» Work instructions
What is the number of lines below that contain the string "help"? Give it and nothing else.

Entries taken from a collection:
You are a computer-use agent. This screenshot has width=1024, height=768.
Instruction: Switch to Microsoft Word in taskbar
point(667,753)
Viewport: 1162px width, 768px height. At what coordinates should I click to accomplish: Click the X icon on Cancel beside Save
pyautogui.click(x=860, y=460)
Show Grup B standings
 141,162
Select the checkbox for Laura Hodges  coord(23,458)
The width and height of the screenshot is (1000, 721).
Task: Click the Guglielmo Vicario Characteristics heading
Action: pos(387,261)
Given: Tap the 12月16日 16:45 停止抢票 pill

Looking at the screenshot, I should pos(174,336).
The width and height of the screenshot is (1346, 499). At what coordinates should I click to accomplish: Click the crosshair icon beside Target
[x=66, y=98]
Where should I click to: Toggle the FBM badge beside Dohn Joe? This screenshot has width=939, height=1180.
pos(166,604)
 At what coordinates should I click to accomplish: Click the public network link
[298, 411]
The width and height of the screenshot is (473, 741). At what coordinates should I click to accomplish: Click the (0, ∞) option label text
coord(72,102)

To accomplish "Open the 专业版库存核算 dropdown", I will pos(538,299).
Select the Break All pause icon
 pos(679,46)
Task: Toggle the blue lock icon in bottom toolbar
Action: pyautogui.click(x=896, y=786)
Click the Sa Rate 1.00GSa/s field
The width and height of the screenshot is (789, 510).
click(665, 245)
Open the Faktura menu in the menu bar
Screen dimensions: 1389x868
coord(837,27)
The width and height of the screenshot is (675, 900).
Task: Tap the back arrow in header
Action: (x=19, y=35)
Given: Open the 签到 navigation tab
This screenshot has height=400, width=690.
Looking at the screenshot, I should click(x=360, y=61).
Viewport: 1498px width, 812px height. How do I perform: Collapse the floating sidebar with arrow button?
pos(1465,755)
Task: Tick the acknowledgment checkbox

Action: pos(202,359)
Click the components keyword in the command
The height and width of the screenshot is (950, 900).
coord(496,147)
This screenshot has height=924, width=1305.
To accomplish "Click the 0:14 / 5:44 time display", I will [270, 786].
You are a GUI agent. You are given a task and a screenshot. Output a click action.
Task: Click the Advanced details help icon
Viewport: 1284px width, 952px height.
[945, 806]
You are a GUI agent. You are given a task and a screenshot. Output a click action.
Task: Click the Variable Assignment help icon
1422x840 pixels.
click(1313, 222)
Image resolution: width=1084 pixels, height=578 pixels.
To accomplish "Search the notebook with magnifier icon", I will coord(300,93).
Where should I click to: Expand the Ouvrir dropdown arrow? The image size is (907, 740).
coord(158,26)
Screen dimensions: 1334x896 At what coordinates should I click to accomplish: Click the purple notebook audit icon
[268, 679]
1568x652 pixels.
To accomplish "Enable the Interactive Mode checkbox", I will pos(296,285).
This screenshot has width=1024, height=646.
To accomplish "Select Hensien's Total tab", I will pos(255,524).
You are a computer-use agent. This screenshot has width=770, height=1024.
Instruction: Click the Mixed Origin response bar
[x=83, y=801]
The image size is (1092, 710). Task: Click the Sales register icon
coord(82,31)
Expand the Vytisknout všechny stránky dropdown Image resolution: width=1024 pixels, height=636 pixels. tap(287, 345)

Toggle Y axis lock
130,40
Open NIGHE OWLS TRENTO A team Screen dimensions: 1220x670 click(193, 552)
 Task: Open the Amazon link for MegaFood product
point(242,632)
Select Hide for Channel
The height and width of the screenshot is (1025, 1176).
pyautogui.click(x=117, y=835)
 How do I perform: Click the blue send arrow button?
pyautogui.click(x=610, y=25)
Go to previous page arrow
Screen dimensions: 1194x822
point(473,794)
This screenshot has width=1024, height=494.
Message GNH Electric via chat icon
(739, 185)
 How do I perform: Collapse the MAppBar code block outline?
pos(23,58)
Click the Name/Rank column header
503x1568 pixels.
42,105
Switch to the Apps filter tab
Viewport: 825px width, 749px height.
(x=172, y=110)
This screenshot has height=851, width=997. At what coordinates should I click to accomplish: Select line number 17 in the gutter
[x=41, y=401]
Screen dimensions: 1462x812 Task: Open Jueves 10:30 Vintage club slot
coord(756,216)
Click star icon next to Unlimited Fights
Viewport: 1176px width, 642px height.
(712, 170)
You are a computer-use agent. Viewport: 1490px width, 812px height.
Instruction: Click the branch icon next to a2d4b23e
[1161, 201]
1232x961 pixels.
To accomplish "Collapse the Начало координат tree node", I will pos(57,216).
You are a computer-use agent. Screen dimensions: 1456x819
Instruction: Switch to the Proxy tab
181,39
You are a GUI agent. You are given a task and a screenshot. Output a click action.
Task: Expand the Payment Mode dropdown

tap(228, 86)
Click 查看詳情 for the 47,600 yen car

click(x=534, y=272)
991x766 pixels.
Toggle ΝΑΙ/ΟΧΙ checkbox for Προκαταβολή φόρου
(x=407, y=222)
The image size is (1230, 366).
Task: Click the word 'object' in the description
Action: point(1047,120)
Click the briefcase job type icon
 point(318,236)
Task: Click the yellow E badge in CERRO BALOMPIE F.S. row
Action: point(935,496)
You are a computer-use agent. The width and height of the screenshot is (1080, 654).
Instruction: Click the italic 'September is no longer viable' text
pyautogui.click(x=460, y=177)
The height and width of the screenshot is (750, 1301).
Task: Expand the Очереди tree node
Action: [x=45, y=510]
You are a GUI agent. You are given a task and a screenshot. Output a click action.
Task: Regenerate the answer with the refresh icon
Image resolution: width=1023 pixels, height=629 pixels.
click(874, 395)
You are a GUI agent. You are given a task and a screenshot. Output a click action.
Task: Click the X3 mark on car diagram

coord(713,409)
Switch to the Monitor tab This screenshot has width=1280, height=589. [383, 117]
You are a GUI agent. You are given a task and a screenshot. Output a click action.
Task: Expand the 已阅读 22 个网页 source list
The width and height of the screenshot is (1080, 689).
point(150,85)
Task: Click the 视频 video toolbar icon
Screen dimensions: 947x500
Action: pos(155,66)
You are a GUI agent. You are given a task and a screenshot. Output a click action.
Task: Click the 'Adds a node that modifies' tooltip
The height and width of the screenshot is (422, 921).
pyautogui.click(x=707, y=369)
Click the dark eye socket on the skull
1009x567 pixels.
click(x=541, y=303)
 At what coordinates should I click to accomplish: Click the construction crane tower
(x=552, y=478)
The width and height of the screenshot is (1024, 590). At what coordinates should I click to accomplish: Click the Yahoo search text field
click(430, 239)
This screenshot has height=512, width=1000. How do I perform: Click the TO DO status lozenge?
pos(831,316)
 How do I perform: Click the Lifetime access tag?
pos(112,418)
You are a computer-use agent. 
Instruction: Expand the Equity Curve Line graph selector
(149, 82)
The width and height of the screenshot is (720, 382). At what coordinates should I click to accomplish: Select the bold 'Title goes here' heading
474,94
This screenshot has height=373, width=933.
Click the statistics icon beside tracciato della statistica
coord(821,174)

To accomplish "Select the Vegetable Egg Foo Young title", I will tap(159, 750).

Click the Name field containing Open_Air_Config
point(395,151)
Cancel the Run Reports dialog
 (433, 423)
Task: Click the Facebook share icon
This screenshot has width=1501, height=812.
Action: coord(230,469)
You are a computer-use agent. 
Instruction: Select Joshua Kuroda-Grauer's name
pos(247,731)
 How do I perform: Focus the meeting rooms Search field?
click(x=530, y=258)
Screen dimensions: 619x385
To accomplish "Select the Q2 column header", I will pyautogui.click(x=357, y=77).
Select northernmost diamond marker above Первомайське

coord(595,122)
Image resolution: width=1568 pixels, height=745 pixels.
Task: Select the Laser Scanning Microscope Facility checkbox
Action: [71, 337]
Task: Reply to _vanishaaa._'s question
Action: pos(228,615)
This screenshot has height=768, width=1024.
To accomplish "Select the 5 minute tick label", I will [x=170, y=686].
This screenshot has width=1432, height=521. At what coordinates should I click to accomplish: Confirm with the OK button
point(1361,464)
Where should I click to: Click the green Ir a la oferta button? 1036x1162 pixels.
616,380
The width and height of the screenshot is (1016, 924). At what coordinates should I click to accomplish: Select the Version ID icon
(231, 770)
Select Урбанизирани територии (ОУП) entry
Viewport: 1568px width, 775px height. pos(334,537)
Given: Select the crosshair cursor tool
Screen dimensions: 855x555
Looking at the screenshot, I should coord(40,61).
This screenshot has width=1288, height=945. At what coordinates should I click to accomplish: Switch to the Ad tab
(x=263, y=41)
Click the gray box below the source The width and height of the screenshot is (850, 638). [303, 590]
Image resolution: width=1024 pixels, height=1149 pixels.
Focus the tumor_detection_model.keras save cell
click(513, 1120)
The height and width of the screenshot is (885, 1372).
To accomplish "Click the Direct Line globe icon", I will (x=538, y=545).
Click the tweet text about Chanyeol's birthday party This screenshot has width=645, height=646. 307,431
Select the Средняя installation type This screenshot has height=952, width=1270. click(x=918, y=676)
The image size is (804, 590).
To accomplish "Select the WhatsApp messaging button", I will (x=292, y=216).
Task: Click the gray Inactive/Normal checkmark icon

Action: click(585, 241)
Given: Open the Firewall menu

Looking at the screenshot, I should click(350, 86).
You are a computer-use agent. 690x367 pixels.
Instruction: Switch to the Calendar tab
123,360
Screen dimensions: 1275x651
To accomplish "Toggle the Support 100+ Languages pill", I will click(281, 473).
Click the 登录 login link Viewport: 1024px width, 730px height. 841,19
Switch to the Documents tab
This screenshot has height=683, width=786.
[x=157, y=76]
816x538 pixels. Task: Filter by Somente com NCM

» Response
2